WORKING DATA:
-------

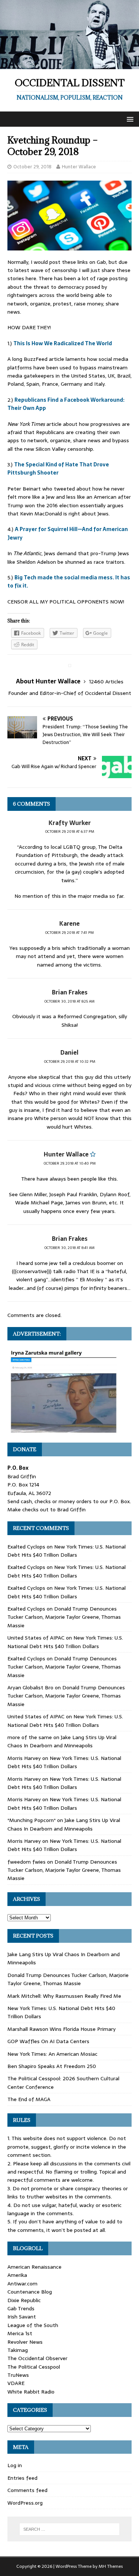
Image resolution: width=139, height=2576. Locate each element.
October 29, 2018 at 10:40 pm (70, 1163)
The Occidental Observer (37, 2358)
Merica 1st (19, 2333)
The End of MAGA (28, 2099)
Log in (14, 2465)
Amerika (17, 2275)
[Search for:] (70, 2529)
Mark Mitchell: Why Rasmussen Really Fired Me (64, 1996)
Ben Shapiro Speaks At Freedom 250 (51, 2066)
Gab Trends (20, 2308)
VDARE (15, 2383)
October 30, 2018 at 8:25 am (69, 1001)
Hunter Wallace (79, 167)
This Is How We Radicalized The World (62, 343)
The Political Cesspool (33, 2367)
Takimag (17, 2350)
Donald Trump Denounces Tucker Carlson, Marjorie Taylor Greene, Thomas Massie (64, 1617)
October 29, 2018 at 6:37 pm (69, 831)
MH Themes (111, 2566)
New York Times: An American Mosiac (52, 2054)
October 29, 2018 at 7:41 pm (69, 932)
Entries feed (22, 2478)
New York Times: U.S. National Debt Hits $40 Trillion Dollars (66, 1551)
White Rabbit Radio (30, 2392)
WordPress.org (25, 2503)
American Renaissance (34, 2267)
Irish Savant (21, 2317)
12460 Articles (106, 681)
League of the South (32, 2325)
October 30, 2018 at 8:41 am (69, 1248)
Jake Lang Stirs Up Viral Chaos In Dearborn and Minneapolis (61, 1741)
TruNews (18, 2375)
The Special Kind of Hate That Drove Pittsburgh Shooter (58, 468)
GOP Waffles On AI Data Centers (48, 2041)
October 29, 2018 (32, 167)
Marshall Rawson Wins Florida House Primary (61, 2029)
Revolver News (25, 2342)
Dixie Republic (24, 2300)
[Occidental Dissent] (69, 65)
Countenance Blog (29, 2292)
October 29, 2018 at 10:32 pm (69, 1061)
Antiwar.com (22, 2283)
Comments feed (27, 2490)
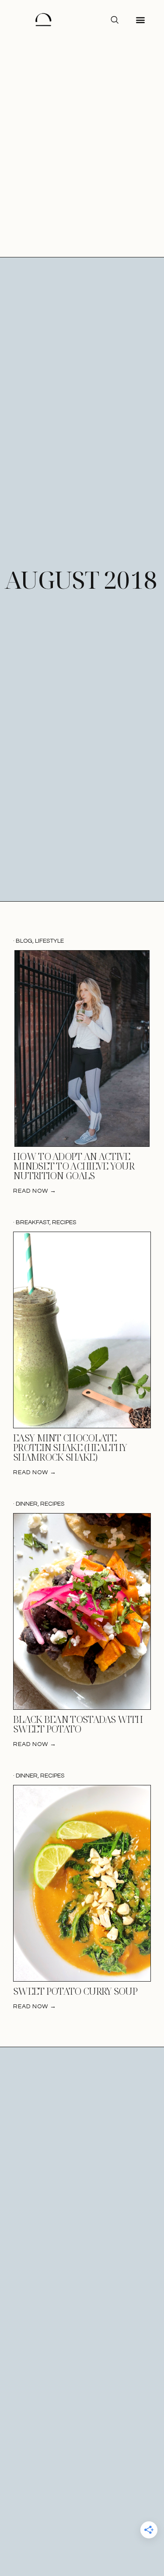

-------

Pictures aside, retype all of the entries word for word.

Image resolution: width=139, height=2576. Locate each element.
October 29, 2018 at 10:40 pm (70, 1163)
The Occidental Observer (37, 2358)
Merica 1st (19, 2333)
The End of MAGA (28, 2099)
Log in (14, 2465)
Amerika (17, 2275)
[Search for:] (70, 2529)
Mark Mitchell: Why Rasmussen Really Fired Me (64, 1996)
Ben Shapiro Speaks At Freedom 250 (51, 2066)
Gab Trends (20, 2308)
VDARE (15, 2383)
October 30, 2018 at 8:25 am (69, 1001)
Hunter Wallace (79, 167)
This Is How We Radicalized The World (62, 343)
The Political Cesspool (33, 2367)
Takimag (17, 2350)
Donald Trump Denounces Tucker Carlson, Marjorie Taylor Greene, Thomas Massie (64, 1617)
October 29, 2018 at 6:37 pm (69, 831)
MH Themes (111, 2566)
New York Times: An American Mosiac (52, 2054)
October 29, 2018 at 7:41 pm (69, 932)
Entries feed (22, 2478)
New York Times: U.S. National Debt Hits $40 Trillion Dollars (66, 1551)
White Rabbit Radio (30, 2392)
WordPress.org (25, 2503)
American Renaissance (34, 2267)
Irish Savant (21, 2317)
12460 Articles (106, 681)
League of the South (32, 2325)
October 30, 2018 at 8:41 am (69, 1248)
Jake Lang Stirs Up Viral Chaos In Dearborn and Minneapolis (61, 1741)
TruNews (18, 2375)
The Special Kind of Hate That Drove Pittsburgh Shooter (58, 468)
GOP Waffles On AI Data Centers (48, 2041)
October 29, 2018 (32, 167)
Marshall Rawson Wins Florida House Primary (61, 2029)
Revolver News (25, 2342)
Dixie Republic (24, 2300)
[Occidental Dissent] (69, 65)
Countenance Blog (29, 2292)
October 29, 2018 at 10:32 pm (69, 1061)
Antiwar.com (22, 2283)
Comments feed (27, 2490)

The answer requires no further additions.